十年ものあいだ待ち続けて、必死に蒼真を求めてくれた半藤にしかされたくなかった。
「俺のお願いは──那須さんに聞いてもらうわけには……いかないんだ」
それに叶野の笑った顔がずっと頭にちらついて離れない。きっと那須が蒼真にケアやプレイをしたら叶野のその笑顔を奪うことになるだろう。
「アイツじゃないと、ダメか? おれだったらすぐに阿方のことをラクにしてやれるのに。それでも辛いままでいるっていうのか?」
半藤の匂いとは違うDomの香りが強く鼻孔を刺激する。その匂いに惑わされながら、那須におしおきされたあと、たっぷり甘やかされたらどんなに心地よいだろうか。力が抜けて重くなった体だって、きっと軽くなるはずだ。
「お、俺にはパートナーがいるから……。裏切ることはできない」とすこしでも体が揺れたら唇が重なりそうな距離に、小刻みに震えながら、キスしたい欲望を堪える。
「それから……那須さんのこと必要としているSubが他にいるから。俺は潤のことは裏切れない。アイツから笑顔を奪いたくなくて──」
那須は感心したような溜息をつく。「阿方は自分の体より、後輩を優先するんだな」と呆れられた。
「おれがもしもいま、コマンドを使っても阿方には通じないかもしれない」
「使うのは……潤だけにしてあげて欲しいんです」
那須はふっと顔を逸らして、蒼真から離れる。
「けっきょくDomはSubに受け入れてもらえなければ、コマンドを使っても満たされない。阿方の意志はおれでは砕くことができなかったな」
車のキーを蒼真の胸の上に乗せて「マンションのエントランスまでいっしょに行こう」とシートを元に戻して、体を支えてくれながら蒼真の住むマンションの入口へ向かった。
「なぁ、ほんとうにケアも、拒否するんだな?」
エレベーターに乗り込む前に蒼真へ念押しのように尋ねる。階数ボタンと「閉」を押した蒼真は力なく「はい、申し訳ないです。ここまで送ってくれたことは感謝します」と頷き、エレベーターのドアが閉まると那須とのあいだに隔たりができた。
「……ただいま」
ふらつく足元でどうにか部屋へ戻って来られた蒼真はそのままベッドへ倒れ込む。
那須から受けていたDomのオーラが消えると体の中がえぐられたように虚しい。なにもする気が起きない。食欲だってない。経験したことなけれど、何度も自慰をして虚しくなった夜が永遠に続いているような感覚だ。

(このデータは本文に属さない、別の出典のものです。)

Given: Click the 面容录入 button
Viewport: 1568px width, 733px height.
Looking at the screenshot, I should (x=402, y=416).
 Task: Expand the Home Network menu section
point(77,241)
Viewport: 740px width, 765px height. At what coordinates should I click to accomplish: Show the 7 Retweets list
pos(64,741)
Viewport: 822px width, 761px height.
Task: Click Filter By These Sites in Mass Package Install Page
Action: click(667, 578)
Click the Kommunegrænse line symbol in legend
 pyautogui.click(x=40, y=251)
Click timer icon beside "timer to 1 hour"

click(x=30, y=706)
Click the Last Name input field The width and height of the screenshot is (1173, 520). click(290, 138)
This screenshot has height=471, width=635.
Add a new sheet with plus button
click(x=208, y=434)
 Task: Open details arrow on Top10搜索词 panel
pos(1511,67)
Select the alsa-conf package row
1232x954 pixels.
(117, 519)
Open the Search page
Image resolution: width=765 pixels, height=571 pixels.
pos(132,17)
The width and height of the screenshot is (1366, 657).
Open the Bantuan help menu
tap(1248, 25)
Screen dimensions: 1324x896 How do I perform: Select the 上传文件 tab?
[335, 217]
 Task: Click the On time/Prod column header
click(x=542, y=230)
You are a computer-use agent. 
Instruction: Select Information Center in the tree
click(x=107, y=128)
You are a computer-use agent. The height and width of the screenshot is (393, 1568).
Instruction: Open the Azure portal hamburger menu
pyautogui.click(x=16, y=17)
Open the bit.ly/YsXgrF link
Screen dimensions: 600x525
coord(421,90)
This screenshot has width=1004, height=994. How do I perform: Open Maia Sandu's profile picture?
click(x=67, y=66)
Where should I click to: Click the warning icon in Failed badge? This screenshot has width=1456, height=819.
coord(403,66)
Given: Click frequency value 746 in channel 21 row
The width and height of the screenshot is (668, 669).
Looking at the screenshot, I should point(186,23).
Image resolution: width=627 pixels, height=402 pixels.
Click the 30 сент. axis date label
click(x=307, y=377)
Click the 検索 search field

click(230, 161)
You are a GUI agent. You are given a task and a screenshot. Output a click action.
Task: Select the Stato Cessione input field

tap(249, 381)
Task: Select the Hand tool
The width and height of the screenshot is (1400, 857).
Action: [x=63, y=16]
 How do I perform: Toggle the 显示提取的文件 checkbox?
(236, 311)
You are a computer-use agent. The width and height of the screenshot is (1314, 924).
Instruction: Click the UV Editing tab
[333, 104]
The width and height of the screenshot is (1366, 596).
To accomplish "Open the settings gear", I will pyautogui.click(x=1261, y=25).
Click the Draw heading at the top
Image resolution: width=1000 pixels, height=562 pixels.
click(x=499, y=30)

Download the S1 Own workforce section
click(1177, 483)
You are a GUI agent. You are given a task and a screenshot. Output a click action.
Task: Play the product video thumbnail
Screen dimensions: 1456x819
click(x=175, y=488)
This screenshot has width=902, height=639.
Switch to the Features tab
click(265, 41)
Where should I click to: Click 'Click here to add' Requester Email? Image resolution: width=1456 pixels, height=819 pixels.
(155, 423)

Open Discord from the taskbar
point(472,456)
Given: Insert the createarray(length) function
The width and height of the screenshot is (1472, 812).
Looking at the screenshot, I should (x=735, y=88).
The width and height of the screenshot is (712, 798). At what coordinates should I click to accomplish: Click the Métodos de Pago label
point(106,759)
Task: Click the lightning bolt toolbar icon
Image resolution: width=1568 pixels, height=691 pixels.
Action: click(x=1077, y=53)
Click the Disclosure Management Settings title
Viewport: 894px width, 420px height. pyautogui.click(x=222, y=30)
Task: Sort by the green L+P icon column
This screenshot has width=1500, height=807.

抑制剤を飲もうにもそれすら億劫でただひたすら眠ってしまいたかった。朝を失った世界がやってくればいい、そんな思考にしかならない状態とでも言おうか。
「なかふじぃ……会いたい」
ベッドに沈み込む蒼真の目尻には涙が浮かぶ。
セーフワードを使ってしまったことへの後悔がいまになって押し寄せてきた。
「いま、半藤はどうしてるのだろう。セーフワードを俺が言ったことで、傷ついてないといいけど……」
どんよりと頭痛が続き、まぶたを下ろすと真っ黒な汚泥の沼に落ちるような眠りがやってきた。このまま目が覚めなくてもいい世界になってたらいいのに、と絶望的に思うことがいまの蒼真には精一杯だった。